Schlüsselfiguren der Politik der Dreißigerjahre: René Blum

webexclu201601renee_blum2Eine der ambivalentesten Figuren war der 1889 geborene, aus wirtschaftbürgerlichem Elternhaus stammende Sozialist René Blum, von Beruf ursprünglich Rechtsanwalt. Ab 1911 gehörte er für einige Zeit der nationalistischen Organisation „Letzeburger Nationalunio’n“ an. Der Politikwissenschaftler Adrien Thomas hat darauf hingewiesen, dass er damals Thesen vertrat, die als xenophob und rassistisch gewertet werden können. Nach dem Ersten Weltkrieg trat Blum als Abgeordneter im Parlament auch gegen galizische Juden, die sogenannten Kettenhändler, auf. Andererseits kritisierte er die Regierung 1921 nach dem großen Streik wegen ihrer Ausweisungspolitik gegenüber den streikenden ausländischen KommunistInnen.
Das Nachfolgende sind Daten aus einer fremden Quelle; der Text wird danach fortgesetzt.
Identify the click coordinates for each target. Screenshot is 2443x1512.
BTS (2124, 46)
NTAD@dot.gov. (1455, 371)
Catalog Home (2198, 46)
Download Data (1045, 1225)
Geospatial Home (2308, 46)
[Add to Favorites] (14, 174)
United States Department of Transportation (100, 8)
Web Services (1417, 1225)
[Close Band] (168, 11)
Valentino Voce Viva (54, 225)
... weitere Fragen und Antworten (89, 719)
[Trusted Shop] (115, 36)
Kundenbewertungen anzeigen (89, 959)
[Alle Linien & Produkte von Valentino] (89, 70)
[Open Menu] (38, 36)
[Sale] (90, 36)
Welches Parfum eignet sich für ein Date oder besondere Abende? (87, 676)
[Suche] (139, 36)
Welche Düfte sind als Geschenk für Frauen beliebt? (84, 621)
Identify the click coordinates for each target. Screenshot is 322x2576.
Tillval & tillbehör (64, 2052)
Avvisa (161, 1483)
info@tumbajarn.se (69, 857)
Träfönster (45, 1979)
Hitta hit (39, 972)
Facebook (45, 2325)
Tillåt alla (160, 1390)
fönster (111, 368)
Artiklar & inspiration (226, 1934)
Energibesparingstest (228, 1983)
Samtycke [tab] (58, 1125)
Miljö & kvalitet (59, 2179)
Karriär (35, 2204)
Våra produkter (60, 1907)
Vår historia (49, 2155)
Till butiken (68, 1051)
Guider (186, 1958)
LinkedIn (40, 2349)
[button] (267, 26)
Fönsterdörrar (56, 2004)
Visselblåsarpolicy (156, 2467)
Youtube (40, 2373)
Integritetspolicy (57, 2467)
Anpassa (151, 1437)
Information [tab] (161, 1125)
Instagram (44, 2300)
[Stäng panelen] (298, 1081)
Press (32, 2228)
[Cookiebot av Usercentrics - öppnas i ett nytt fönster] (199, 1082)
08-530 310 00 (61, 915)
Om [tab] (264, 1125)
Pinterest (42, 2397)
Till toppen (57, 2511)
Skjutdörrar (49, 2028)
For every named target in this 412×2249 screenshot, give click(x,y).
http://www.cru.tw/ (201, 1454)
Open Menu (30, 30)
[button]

Mit diesen Widersprüchen stand Blum in der Arbeiterbewegung jedoch nicht allein, und als Abgeordneter wurde er eher dem linken Flügel der AP zugerechnet. Blum war als Abgeordneter ebenfalls Mitglied der Menschenrechtsliga und der Gesellschaft der „Freunde der Sowjetunion“. Kurz vor den Wahlen von 1937 demissionierte er von seinem Amt als Abgeordneter und AP-Parteipräsident, weil er mit der Linie der AP gegen eine gemeinsame Aktionsfront mit der KPL zur Verhinderung des Ordnungsgesetzes nicht einverstanden war. Dies hinderte aber nicht, dass er im November 1937 als Justizminister in die neue RP-AP-Regierung eintrat. Blum scheint sich persönlich auch auf der humanistischen Seite verortet zu haben. Er erhielt auch Dankesschreiben von Flüchtlingen, denen er geholfen hatte, und wurde in einer New Yorker jüdischen Zeitung als „Vater der Flüchtlinge“ für seinen Einsatz gelobt.

Doch in der Praxis führte er eine auf nationalistischen und antisemitischen Kriterien beruhende Politik. So warnte er 1938 brieflich den Handelsminister Nicolas Margue, Geschäftsvertreter „de race non aryenne“ könnten sich der Kontrolle der Überwachungsorgane entziehen, weil Margue ihnen Handelsermächtigungen erteile. Wiederholt mahnte er seine Ministerkollegen, Luxemburger Arbeitern gegenüber Emigranten den Vorzug zu geben, oder wies warnend auf die Gefahr der Überfremdung hin. Blum ließ sich auch äußerst leicht von gegnerischen Attacken beeindrucken. Ein im September 1938 erschienener Beitrag im „Wort“-Supplement „Luxemburger Frau“ zur Zunahme ausländischer „Hausangestellter“ (meist im Landwirtschaftsbereich) war für Blum hinreichender Grund, dem Arbeitsminister die Einsetzung einer Spezialkommission vorzuschlagen, die Maßnahmen gegen die dadurch drohende „Überfremdung“ ausarbeiten sollte.

Blum demissionierte im April 1940 von seinem Posten, ihm folgte der AP-Abgeordnete und Rechtsanwalt Victor Bodson.